How to grow Devil’s Claw at home: easy guide

Growing Devil’s Claw (Harpagophytum procumbens) at home can be beneficial if you know its medicinal properties. It is a medicinal plant that has been used for centuries for its medicinal properties. Here are some steps to help you grow this plant successfully:
Devil's Claw: Habit, Habitat, Precautions, and Myths
Table of Contents

1. Understanding the Plant

  • Devil’s claw is native to the arid regions of Southern Africa. It is a perennial herb known for its tuberous roots, it is commonly used for many medicinal purposes.

2. Seed Selection

  • To grow it, buy its seeds from a reputable supplier. Select for the most common variety of seeds. Devil’s claw seeds have a hard outer shell. So to improve its germination rate, cut its seeds gently with a file or soak them in warm water for 24 hours.

3. Soil Preparation

  • It needs a well-drained sandy or loamy soil mix to grow. Devil’s claw thrives in poor, well-drained soil. Make sure the soil pH is between 6.0 and 7.5.

4. Planting

  • The best time to plant it is in the spring when all danger of frost has passed. For this, sow the seeds about 1/4 inch deep. Plant the seeds at least 18 inches apart so that the roots can spread easily. If you are planting it in a container, ensure it has proper drainage.
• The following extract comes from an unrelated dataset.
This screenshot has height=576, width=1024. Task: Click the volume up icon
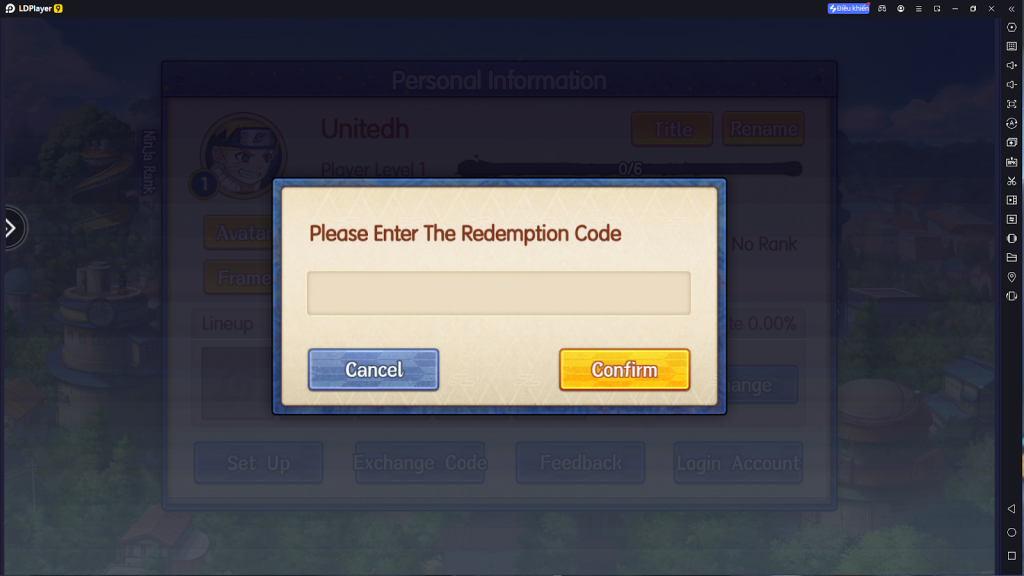[x=1012, y=65]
5. Watering and Care of Devil’s Claw

  • After sowing the seeds, water them lightly but regularly until they germinate, keeping the soil slightly moist. Once established, it is drought tolerant so water sparingly. It requires full sunlight for optimum growth. But it is sensitive to frost.

6. Growth and Maintenance

  • Thin the seedlings to avoid crowding, and give the strongest plants enough space to grow. Remove weeds around the plant so that the plant gets proper nutrients and water. Mulch the plant to conserve moisture and control weeds.

7. Right Time to Harvest

  • Devil’s claw is usually grown for its tuberous roots. They can be harvested every second or third year after growing. The roots should be cut carefully to avoid any damage. Then clean the cut roots and dry them in a shady, airy place before using.

8. Pests and Diseases

  • Generally, devil’s claw is resistant to most pests. But it can get fungal infections, so it should have good air circulation and avoid overwatering to prevent fungal diseases.


By following these steps, you can successfully grow devil’s claw at home in your garden or pots. 

Remember, before starting any new wellness regimen, it’s always best to consult with a healthcare professional to ensure it is suitable for your specific needs and circumstances.